SortedDictionaryの速度改善版

C#のSortedDictionaryを、速度改善のためにコピー実装してみました。
コピー元のコードは、SortedSetです。
まずはベンチマークの結果から。

|                      Method |     Mean |   Error |  StdDev |
|---------------------------- |---------:|--------:|--------:|
| SystemSortedDictionaryBench | 386.0 ms | 5.83 ms | 5.17 ms |
|  GitanSortedDictionaryBench | 215.2 ms | 4.13 ms | 4.42 ms |

SystemSortedDictionaryBenchが、System.Collections.Generic.SortedDictionary を使ったもの。
GitanSortedDictionaryBenchが、コピーして修正した、自作版SortedDictionary を使ったもの。
時間が4割、速度で7割以上は速くなっていますね。
倍速までは届きませんでした。

速度に影響がある、大きな改造点は以下です。
・SortedSet<KeyValuePair<TKey,TValue>>ではなく、SortedSetのNodeにValueを足す
・比較にcomparer(IComparer)を使わない。CompareTo(IComparable)を使う
・Keyの型は、struct:IComparable限定
・Valueは、Nodeに持たせる。NodeにはKey,Valueを別に持って、KeyValuePairにはしない
 Foreachの時は、都度KeyValuePairを作って返す。
・シリアライズとか、継承用とか、私がいらない部分は未実装
・Foreachの逆順実装も無し
・NodeのColorを、enum(byte)からboolに変更

こんな感じ、以下、実装したコードです。

public class SortedDictionary<TKey, TValue> : IEnumerable<KeyValuePair<TKey, TValue>>
where TKey : struct, IComparable<TKey>
{
    const bool ColorRed = true;
    const bool ColorBlack = false;

    public enum TreeRotation : byte
    {
        Left,
        LeftRight,
        Right,
        RightLeft
    }

    //[MethodImpl(MethodImplOptions.AggressiveInlining)]
    //public int Compare(long x, long y)
    //{
    //    if (x == y) return 0;
    //    if (IsBids ? (x > y) : (x < y)) return -1;
    //    return 1;
    //}

    private Node? root;
    //public Node? GetRoot => root;

    private int count;
    private int version;

    public bool Reverse { get; }

    public SortedDictionary(bool reverse)
    {
        Reverse = reverse;
    }

    public int Count
    {
        get
        {
            return count;
        }
    }

    [MethodImpl(MethodImplOptions.AggressiveInlining)]
    public int Compare(TKey item1, TKey item2)
    {
        return Reverse ? item2.CompareTo(item1) : item1.CompareTo(item2);
    }

    public int TotalCount() { return Count; }

    public bool Add(TKey key, TValue value) => AddCore(key, value, false);
    public bool AddOrChangeValue(TKey key, TValue value) => AddCore(key, value, true);

    public bool AddCore(TKey key, TValue value, bool changeMode)
    {
        if (root == null)
        {
            // The tree is empty and this is the first item.
            root = new Node(key, value, ColorBlack);
            count = 1;
            version++;
            return true;
        }

        // Search for a node at bottom to insert the new node.
        // If we can guarantee the node we found is not a 4-node, it would be easy to do insertion.
        // We split 4-nodes along the search path.
        Node? current = root;
        Node? parent = null;
        Node? grandParent = null;
        Node? greatGrandParent = null;

        // Even if we don't actually add to the set, we may be altering its structure (by doing rotations and such).
        // So update `_version` to disable any instances of Enumerator/TreeSubSet from working on it.
        version++;

        int order = 0;
        while (current != null)
        {
            order = Compare(key, current.Key);
            if (order == 0)
            {
                // We could have changed root node to red during the search process.
                // We need to set it to black before we return.
                root.SetBlack();
                if (changeMode)
                {
                    current.Value = value;
                    return true;
                }
                else
                {
                    return false;
                }
            }

            // Split a 4-node into two 2-nodes.
            if (current.Is4Node)
            {
                current.Split4Node();
                // We could have introduced two consecutive red nodes after split.
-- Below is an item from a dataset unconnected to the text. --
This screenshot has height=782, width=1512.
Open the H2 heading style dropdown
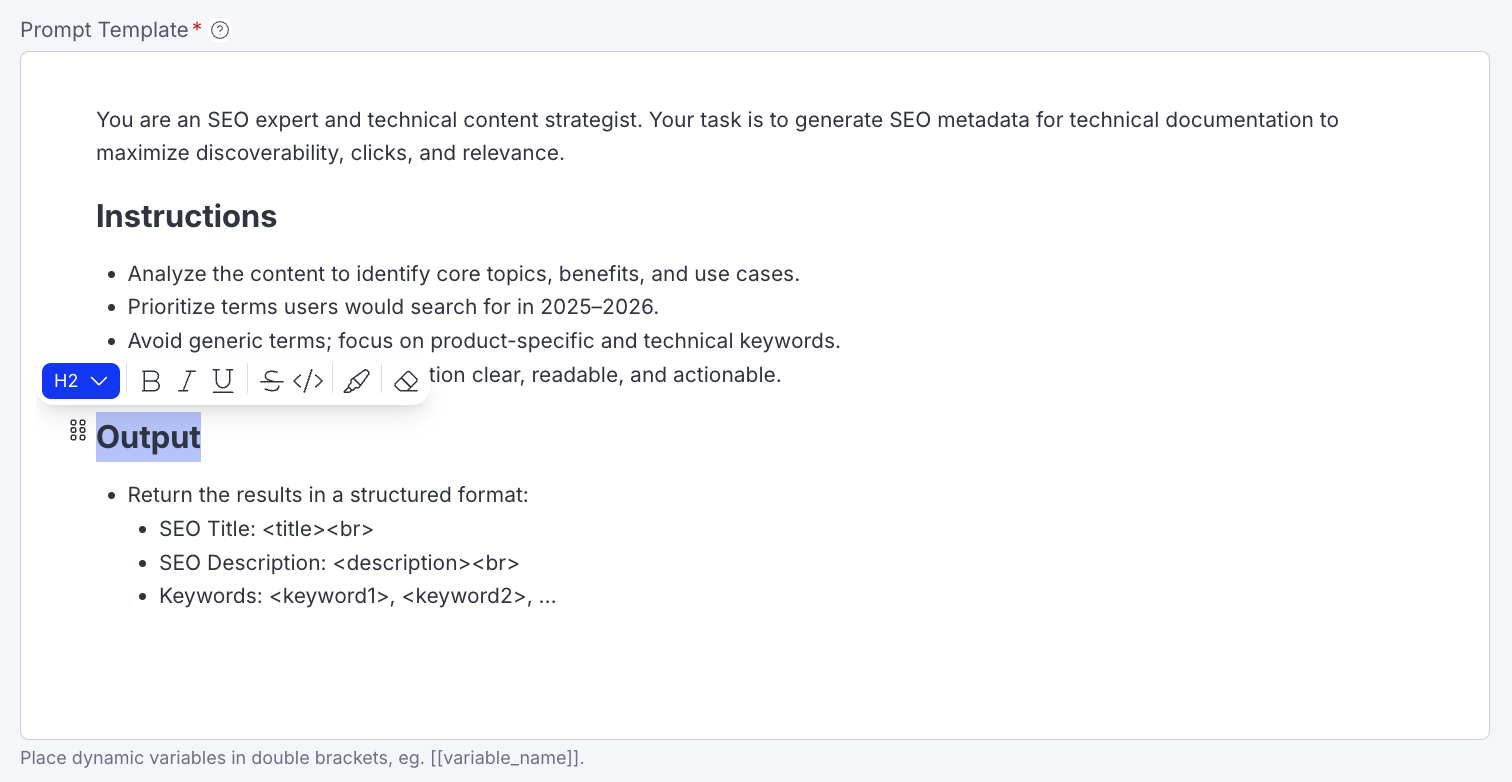click(81, 380)

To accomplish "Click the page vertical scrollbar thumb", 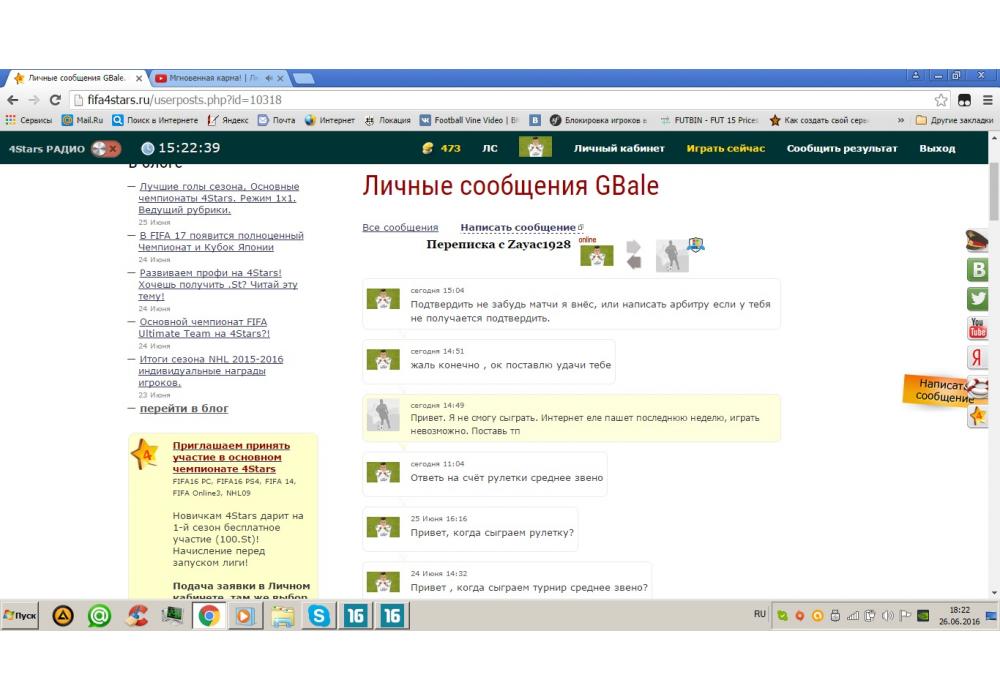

Fix that by rotation.
                if (Node.IsNonNullRed(parent))
                {
                    InsertionBalance(current, ref parent!, grandParent!, greatGrandParent!);
                }
            }

            greatGrandParent = grandParent;
            grandParent = parent;
            parent = current;
            current = (order < 0) ? current.Left : current.Right;
        }

        Debug.Assert(parent != null);
        // We're ready to insert the new node.
        Node node = new(key, value, ColorRed);
        if (order > 0)
        {
            parent.Right = node;
        }
        else
        {
            parent.Left = node;
        }

        // The new node will be red, so we will need to adjust colors if its parent is also red.
        if (parent.IsRed)
        {
            InsertionBalance(node, ref parent!, grandParent!, greatGrandParent!);
        }

        // The root node is always black.
        root.SetBlack();
        ++count;
        return true;
    }

    public void RemoveOrUnder(TKey orUnder)
    {
        while (true)
        {
            Node? current = root;
            if (current == null) { return; }
            while (current.Left != null)
            {
                current = current.Left;
            }
            var firstKey = current.Key;

            int order = Compare(orUnder, firstKey);
            if (order < 0) { return; }

            Remove(firstKey);
        }
    }


    public bool Remove(TKey key)
    {
        if (root == null)
        {
            return false;
        }

        // Search for a node and then find its successor.
        // Then copy the item from the successor to the matching node, and delete the successor.
        // If a node doesn't have a successor, we can replace it with its left child (if not empty),
        // or delete the matching node.
        //
        // In top-down implementation, it is important to make sure the node to be deleted is not a 2-node.
        // Following code will make sure the node on the path is not a 2-node.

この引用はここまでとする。